··· Trecho da página ···
DE CHARLES BUKOWSKI (1920-1994)

Arder na água, afogar-se no fogo. O mais importante é saber atravessar o fogo.

15/07/2014

Um poema para se comer e pensar

 


ANTIGUIDADES
 
 
Quando eu era menina bem pequena,
em nossa casa, certos dias da semana se fazia um bolo,
assado na panela
com um testo de borralho em cima.
Era um bolo econômico, como tudo, antigamente.
Pesado, grosso, pastoso.
(Por sinal que muito ruim.)
Eu era menina em crescimento.
Gulosa,
abria os olhos para aquele bolo
que me parecia tão bom e tão gostoso.
A gente mandona lá de casa
cortava aquele bolo com importância.
Com atenção. Seriamente.
Eu presente. Com vontade de comer o bolo todo.
Era só olhos e boca e desejo
daquele bolo inteiro.
Minha irmã mais velha governava.
 Regrava.
Me dava uma fatia,
tão fina, tão delgada..
. E fatias iguais às outras manas.
E que ninguém pedisse mais !
E o bolo inteiro, quase intangível,
se guardava bem guardado,
com cuidado, num armário,
 alto, fechado, impossível.
Era aquilo, uma coisa de respeito.
Não pra ser comido assim,
sem mais nem menos.
Destinava-se às visitas da noite,
 certas ou imprevistas.
Detestadas da meninada.
Criança, no meu tempo de criança,
não valia mesmo nada.
A gente grande da casa
 usava e abusava
de pretensos direitos de educação.
Por dá-cá-aquela-palha, ralhos e beliscão.
Palmatória e chineladas não faltavam.
Quando não, sentada no canto
 de castigo fazendo trancinhas,
amarrando abrolhos.
"Tomando propósito".
Expressão muito corrente e pedagógica.
Aquela gente antiga, passadiça,
 era assim: severa, ralhadeira.
Não poupava as crianças.
Mas, as visitas...
- Valha-me Deus !... As visitas...
Como eram queridas, recebidas,
 estimadas, conceituadas, agradadas !
Era gente superenjoada.
Solene, empertigada.
De velhas conversas que davam sono.
··· Itens extraídos ···
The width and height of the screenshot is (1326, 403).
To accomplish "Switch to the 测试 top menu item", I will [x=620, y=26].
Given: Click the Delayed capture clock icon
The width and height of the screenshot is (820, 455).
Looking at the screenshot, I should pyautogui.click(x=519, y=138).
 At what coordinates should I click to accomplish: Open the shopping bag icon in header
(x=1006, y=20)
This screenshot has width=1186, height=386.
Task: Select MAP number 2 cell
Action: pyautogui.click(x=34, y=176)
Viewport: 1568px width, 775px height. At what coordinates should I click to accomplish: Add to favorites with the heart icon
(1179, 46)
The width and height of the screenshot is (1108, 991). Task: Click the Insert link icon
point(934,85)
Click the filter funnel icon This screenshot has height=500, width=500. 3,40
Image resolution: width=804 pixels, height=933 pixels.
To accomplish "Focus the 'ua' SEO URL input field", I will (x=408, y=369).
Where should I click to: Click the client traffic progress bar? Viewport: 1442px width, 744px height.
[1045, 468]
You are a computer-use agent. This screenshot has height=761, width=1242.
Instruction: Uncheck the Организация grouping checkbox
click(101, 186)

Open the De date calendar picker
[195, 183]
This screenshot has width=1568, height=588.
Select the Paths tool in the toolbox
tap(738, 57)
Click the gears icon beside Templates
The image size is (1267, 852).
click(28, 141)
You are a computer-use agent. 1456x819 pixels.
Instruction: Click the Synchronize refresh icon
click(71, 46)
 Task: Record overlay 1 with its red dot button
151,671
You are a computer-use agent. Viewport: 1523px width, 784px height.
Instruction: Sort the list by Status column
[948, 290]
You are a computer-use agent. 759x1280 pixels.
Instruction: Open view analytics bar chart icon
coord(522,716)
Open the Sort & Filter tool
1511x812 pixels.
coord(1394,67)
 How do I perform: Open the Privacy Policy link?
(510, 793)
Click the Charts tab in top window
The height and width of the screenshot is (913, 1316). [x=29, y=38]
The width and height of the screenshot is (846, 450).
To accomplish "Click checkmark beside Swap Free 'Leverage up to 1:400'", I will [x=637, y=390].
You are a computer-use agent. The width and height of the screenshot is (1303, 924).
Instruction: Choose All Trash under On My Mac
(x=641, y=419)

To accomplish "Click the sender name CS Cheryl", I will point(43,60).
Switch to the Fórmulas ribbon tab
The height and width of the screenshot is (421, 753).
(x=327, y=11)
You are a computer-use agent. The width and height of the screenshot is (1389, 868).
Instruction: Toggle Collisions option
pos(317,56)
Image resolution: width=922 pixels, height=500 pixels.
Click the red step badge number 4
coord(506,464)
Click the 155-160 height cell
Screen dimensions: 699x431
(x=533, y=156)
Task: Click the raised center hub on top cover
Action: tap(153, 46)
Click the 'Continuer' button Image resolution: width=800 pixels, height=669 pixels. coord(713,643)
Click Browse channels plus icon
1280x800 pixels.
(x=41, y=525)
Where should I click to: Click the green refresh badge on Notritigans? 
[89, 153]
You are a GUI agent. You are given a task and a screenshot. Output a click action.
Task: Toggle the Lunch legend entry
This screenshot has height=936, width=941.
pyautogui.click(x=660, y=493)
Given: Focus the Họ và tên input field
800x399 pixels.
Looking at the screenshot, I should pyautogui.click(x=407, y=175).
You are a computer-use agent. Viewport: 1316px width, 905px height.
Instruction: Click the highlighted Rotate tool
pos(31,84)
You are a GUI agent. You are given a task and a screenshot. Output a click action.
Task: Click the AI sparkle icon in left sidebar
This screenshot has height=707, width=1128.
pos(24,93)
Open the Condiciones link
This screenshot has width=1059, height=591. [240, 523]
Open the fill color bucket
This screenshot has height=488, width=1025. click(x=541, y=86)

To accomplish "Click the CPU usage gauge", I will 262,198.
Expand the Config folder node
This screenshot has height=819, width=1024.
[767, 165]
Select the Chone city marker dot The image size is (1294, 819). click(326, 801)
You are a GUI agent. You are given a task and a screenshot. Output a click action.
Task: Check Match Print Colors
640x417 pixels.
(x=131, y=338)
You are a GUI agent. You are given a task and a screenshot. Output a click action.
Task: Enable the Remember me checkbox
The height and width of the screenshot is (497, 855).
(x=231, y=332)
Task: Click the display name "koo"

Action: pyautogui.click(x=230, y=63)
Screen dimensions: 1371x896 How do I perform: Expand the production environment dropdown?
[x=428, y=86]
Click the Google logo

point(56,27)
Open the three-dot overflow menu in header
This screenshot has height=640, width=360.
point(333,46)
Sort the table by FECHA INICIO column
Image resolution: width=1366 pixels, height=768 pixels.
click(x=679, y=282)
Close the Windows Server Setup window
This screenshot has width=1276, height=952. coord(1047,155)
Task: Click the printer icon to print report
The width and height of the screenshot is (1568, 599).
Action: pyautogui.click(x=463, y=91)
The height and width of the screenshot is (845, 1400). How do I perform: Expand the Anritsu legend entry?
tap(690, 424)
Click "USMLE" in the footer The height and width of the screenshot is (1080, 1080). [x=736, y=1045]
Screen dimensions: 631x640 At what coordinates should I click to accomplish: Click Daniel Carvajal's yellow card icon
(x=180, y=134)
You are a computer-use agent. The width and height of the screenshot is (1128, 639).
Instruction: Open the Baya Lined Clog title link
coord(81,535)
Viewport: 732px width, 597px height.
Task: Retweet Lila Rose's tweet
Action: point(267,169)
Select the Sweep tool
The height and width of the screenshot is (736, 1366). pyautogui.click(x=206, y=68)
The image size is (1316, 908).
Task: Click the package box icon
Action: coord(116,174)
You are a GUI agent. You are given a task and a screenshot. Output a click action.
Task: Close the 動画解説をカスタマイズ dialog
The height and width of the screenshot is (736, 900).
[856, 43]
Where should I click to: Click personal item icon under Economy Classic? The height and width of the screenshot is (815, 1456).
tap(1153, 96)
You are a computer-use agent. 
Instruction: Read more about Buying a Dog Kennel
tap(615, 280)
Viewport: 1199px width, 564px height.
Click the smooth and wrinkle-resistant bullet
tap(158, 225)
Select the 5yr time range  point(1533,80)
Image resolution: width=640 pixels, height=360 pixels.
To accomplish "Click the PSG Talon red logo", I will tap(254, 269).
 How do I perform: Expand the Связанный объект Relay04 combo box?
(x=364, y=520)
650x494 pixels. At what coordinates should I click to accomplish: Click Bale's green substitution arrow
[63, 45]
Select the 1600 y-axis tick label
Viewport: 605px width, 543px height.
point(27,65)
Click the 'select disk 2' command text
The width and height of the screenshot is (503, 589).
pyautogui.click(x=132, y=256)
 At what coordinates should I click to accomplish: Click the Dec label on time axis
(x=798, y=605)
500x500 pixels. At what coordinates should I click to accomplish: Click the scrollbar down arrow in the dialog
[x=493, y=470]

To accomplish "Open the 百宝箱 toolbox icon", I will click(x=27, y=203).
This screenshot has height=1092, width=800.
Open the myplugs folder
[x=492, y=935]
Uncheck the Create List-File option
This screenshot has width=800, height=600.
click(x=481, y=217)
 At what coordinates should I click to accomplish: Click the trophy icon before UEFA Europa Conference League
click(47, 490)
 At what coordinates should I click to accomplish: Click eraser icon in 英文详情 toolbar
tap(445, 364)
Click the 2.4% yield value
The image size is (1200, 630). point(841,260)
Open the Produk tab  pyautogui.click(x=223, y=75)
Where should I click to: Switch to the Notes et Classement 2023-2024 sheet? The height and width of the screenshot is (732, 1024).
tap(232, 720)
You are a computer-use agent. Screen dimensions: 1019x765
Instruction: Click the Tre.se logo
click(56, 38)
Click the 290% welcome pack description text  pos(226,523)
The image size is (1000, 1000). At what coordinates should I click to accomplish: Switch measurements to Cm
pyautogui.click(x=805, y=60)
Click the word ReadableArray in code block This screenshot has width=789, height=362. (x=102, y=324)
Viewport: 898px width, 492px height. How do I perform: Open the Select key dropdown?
···
■ **Problema proposto**:
Por favor, no poema "Antiguidades", a quem se destinava o bolo guardado no armário?

■ **Problema resolvido**:
Às visitas da noite, certas ou imprevistas.